## BEGIN Text section

June 22, 2018
Anu Dubey
Securities and Exchange Commission
Division of Investment Management
100 F Street, NE
Washington, D.C. 20549
Phone: (202) 551-6782
Re: | Impact Shares Trust I (the Trust) |
Pre-Effective Amendment No. 1 to the Registration Statement on Form N-1A
File Nos. 333-221764 and 811-23312
Dear Ms. Dubey:
On June 15, 2018, you telephonically provided comments (the Comments) on Pre-Effective Amendment No. 2 to the registration statement on Form N-1A filed on May 8, 2018 for the Trust with respect to Impact Shares YWCA Womens Empowerment ETF (the Womens Fund) and Impact Shares NAACP Minority Empowerment ETF (the Minority Fund and together with the Womens Fund, the Funds), each a series of the Trust (the Amendment). We have reviewed the Comments and have provided our responses below. Corresponding changes will be made in the next pre-effective amendment to the Trusts registration statement on Form N-1A (Pre-Effective Amendment No. 3). All capitalized terms not otherwise defined in this letter have the meanings given to them in the Amendment.
We have determined not to move forward with the registration of the Womens Fund at this time and have removed references to the Womens Fund from the Trusts registration statement.

## END Text section
## BEGIN Collected data

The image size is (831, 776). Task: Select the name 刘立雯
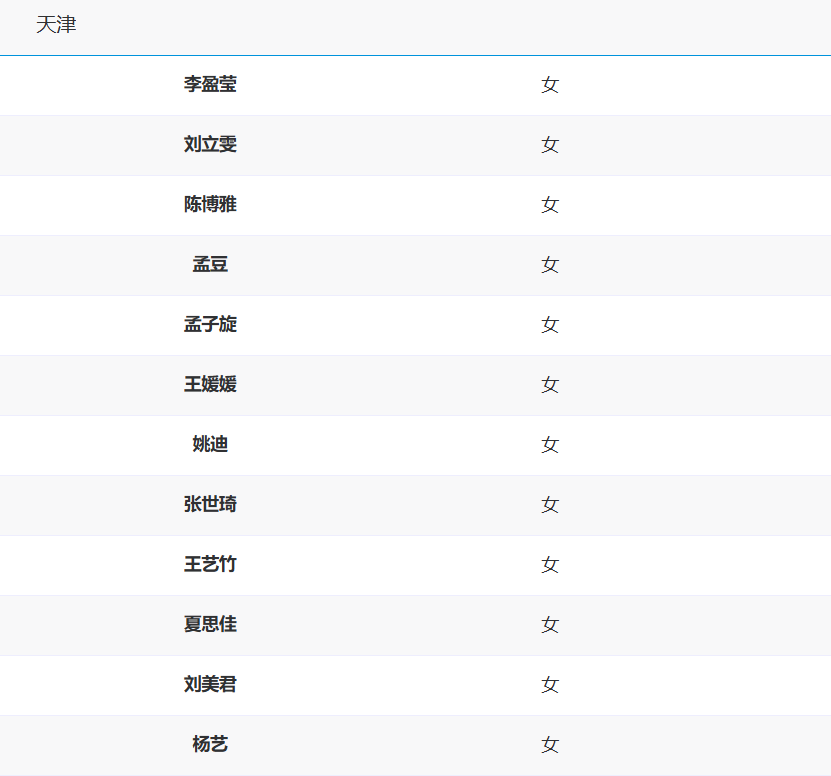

## END Collected data

[What is asked]
a - In the SEC letter, on what date were the comments given by telephone?
b - Recast the paragraph of the SEC letter that begins "On June 15, 2018, you telephonically provided comments" as a short bulleted list that keeps its main facts.
c - Write the next part of the SEC letter, picking up after its final sentence.

[Answer list]
a - June 15, 2018.

b -
- On June 15, 2018, comments were given by telephone on Pre-Effective Amendment No. 2 to the Trust's Form N-1A registration statement, filed May 8, 2018.
- The amendment covered two series of the Trust: Impact Shares YWCA Womens Empowerment ETF and Impact Shares NAACP Minority Empowerment ETF.
- The comments have been reviewed, and responses follow in the letter.
- Matching changes will appear in Pre-Effective Amendment No. 3.
- Capitalized terms not defined in the letter carry their meanings from the amendment.

c -
General
1. | Comment: In the response letter from the Trust dated May 8, 2018, the Trust confirmed that no back-tested performance information for either Underlying Index will be provided on the referenced websites. The Staff noted that the index methodology documents setting forth the construction rules for each Underlying Index refer to back-tested performance information. The Staff requests that these documents be revised to remove back-tested performance information. If the Trust declines to make the requested changes, the Staff will have additional comments on such disclosure. The Staff requests that the Trust confirm that no back-tested performance with respect to either Underlying Index will be used in any advertising or marketing materials with respect to the Funds. The Staff also requests that the Trust confirm that no back-tested performance information with respect to either Underlying Index will be included on the website for (i) the Funds, (ii) the Adviser, (iii) the Index Providers or (iv) the Calculation Agents. |
Response: The Trust confirms that: (i) the referenced back-tested performance information has been removed from the index methodology document for the Minority Funds Underlying Index; (ii) no back-tested performance with respect to the Minority Funds Underlying Index will be used in any advertising or marketing materials with respect to the Minority Fund; and (iii) no back-tested performance information with respect to the Minority Funds Underlying Index will be included on the website for the (a) Minority Fund, (b) Adviser, (c) Index Provider or (d) Calculation Agent.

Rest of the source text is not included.